Seus filhos o presentearam com quatro netos e apesar de não morarem perto, sempre dão um jeito de se encontrar. Ele mora no Vidigal e faz questão de caminhar pela ciclovia até o Leblon.

Há 36 anos, religiosamente 3 vezes por semana, ele chega cedo empurrando seu carrinho, abre cuidadosamente a barraca azul e na mesma esquina se prepara para cortar, limpar e vender o fígado fresco que recebe do fornecedor. Crianças, jovens e adultos tratam anemias, repõem o ferro, ou simplesmente se deliciam com as receitas suculentas deste alimento no prato.

Aos 83 anos seu traje é inconfundível, um impecável colete branco acompanhado de uma charmosa boina da mesma cor. Com modéstia fala da satisfação de ser um homem muito trabalhador e das amizades que conquistou ao longo destes anos, neste mesmo local.

 

Quantas pessoas, assim como o José, tem pelos inúmeros bairros da cidade, dedicando suas vidas a atividades tão dignas e necessárias e na maioria das vezes, nem notamos ou paramos para agradecer. 

Posso dizer que me considero uma pessoa de sorte.

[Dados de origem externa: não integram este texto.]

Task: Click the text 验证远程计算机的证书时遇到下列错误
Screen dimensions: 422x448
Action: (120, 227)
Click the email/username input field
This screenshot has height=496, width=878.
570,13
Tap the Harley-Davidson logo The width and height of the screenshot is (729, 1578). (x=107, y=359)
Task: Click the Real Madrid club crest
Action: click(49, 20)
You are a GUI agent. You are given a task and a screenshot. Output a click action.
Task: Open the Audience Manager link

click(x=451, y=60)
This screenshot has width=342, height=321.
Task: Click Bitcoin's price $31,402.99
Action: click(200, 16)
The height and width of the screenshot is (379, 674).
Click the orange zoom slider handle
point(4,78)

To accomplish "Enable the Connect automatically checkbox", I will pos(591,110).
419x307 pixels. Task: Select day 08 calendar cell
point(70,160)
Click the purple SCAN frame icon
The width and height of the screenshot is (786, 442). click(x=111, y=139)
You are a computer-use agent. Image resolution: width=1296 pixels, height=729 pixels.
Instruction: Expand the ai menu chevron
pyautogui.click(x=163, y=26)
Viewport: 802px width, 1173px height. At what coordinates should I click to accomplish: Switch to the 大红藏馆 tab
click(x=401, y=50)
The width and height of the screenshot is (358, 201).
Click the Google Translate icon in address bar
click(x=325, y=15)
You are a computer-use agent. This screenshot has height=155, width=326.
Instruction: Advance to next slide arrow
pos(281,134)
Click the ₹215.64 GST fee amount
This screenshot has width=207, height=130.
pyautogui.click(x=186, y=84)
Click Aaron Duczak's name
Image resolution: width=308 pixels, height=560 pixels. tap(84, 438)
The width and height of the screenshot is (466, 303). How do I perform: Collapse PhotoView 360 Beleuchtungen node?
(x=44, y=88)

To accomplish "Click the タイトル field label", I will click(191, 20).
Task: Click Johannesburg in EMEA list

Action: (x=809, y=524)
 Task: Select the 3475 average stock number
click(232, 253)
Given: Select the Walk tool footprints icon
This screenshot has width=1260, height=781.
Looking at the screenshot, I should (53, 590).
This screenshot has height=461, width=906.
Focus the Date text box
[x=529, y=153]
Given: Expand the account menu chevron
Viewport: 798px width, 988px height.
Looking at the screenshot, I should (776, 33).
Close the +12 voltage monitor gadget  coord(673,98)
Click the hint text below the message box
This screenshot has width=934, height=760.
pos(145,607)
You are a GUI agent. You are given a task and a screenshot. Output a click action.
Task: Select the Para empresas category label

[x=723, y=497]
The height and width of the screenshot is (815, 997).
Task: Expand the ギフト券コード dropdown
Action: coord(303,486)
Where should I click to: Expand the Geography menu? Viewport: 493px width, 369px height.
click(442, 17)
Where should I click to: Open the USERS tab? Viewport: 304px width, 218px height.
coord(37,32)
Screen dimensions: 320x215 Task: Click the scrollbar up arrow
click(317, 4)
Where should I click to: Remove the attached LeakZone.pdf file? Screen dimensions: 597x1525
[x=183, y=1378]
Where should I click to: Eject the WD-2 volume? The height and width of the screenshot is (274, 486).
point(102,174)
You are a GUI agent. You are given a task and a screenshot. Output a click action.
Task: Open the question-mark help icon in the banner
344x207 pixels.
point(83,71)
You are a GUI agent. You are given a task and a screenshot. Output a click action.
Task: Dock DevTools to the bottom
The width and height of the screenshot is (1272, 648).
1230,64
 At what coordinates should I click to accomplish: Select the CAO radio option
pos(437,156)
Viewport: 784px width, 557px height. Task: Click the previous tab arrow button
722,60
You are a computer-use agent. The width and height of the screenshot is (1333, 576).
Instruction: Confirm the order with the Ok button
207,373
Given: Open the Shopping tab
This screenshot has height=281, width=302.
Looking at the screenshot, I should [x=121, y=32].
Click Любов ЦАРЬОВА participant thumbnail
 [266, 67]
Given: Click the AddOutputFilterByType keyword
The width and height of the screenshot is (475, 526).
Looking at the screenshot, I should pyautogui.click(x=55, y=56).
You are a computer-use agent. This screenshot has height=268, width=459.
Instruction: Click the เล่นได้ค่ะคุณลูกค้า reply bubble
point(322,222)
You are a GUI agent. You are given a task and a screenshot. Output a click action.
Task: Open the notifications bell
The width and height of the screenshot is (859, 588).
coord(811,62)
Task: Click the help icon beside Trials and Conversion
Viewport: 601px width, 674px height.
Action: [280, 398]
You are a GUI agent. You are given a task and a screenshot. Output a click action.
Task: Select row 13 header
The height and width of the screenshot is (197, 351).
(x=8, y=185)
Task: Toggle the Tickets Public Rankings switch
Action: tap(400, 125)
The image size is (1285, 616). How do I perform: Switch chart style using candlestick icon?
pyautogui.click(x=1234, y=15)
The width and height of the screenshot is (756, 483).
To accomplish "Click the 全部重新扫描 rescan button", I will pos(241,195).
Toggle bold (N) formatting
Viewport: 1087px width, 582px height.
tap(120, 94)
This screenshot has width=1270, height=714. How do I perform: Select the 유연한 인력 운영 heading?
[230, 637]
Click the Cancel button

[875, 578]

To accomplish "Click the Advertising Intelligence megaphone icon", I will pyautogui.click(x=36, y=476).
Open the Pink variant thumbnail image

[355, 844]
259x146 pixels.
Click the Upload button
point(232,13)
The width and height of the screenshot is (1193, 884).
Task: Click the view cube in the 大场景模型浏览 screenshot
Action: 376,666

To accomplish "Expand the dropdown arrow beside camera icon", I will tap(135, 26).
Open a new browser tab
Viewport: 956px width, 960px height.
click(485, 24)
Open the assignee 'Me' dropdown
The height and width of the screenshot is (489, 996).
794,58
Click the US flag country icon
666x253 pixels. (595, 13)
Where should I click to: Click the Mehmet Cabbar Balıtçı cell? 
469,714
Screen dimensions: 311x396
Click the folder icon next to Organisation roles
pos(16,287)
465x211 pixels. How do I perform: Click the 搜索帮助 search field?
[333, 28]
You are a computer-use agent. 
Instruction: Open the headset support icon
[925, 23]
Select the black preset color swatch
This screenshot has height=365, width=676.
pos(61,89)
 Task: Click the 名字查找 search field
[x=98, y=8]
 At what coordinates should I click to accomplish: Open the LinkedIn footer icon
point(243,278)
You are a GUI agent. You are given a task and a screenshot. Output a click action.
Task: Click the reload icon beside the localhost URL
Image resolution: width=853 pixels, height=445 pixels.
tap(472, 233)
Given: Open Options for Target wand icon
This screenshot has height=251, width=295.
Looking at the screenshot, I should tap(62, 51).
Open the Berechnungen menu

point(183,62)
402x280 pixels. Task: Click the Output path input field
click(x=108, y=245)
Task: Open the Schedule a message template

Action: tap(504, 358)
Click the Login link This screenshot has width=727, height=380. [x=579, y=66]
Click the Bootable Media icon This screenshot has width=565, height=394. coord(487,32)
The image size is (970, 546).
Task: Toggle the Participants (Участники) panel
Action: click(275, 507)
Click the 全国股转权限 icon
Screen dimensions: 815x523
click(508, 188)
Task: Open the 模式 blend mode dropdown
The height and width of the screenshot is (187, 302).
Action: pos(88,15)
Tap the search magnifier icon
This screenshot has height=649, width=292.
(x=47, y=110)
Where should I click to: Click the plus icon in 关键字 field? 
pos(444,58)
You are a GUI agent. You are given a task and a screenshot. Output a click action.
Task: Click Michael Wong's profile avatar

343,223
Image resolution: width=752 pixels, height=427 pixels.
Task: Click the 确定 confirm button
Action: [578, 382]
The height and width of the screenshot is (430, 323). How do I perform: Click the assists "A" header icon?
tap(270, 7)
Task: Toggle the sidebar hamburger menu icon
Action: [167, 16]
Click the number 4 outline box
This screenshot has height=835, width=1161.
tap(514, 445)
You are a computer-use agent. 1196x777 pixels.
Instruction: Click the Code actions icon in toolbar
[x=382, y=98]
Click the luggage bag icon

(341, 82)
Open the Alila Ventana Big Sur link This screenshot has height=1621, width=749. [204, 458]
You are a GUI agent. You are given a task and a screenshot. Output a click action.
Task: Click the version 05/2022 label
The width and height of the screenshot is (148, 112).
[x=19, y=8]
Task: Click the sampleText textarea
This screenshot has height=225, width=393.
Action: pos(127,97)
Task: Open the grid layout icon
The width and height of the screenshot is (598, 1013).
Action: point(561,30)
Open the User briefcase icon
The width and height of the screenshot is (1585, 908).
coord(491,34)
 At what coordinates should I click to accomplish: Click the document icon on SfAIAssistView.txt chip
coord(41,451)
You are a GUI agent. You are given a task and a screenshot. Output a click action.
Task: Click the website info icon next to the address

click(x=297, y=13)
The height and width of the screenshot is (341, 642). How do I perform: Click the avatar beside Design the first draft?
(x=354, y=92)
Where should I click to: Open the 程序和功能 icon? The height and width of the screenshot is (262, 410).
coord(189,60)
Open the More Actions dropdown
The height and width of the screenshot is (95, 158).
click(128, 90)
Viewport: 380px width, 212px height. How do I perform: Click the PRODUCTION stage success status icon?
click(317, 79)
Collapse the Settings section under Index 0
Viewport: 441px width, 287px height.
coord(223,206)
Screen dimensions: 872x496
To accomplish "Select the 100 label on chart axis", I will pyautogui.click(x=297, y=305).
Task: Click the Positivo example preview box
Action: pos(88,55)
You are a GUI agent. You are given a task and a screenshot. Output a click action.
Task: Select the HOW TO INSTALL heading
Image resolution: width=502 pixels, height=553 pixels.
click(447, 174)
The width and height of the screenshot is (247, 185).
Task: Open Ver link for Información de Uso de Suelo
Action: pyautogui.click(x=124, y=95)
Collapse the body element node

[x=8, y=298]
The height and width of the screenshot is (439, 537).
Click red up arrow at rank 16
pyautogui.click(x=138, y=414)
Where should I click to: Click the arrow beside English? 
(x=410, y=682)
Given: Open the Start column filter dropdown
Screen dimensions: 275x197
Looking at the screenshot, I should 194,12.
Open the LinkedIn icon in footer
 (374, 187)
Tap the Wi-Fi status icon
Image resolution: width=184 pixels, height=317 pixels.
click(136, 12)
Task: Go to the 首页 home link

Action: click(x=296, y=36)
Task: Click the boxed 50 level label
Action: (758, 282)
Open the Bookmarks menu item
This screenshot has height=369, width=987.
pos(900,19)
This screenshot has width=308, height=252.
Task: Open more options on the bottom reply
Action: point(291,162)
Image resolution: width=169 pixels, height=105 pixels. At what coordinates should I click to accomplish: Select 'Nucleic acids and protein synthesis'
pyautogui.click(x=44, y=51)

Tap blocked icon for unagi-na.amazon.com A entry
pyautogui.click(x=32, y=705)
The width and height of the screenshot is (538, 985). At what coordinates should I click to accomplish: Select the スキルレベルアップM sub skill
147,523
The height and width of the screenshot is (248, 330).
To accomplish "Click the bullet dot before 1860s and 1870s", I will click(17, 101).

Consegui registrar este momento tão especial antes do José decidir parar. Em breve, seu espirito empreendedor o levará para junto de sua mulher Maria, de 65 anos.

Sim, não há motivo para adiar seus sonhos, cumpriu com honra sua jornada vendendo fígado para os moradores de Botafogo e redondezas e agora abrirá um pequeno ponto, talvez mais perto de casa, porque sua amada faz bolos, lasanhas, panquecas e empadas e é com ela que ele quer ficar.

Boa sorte Maria e José!!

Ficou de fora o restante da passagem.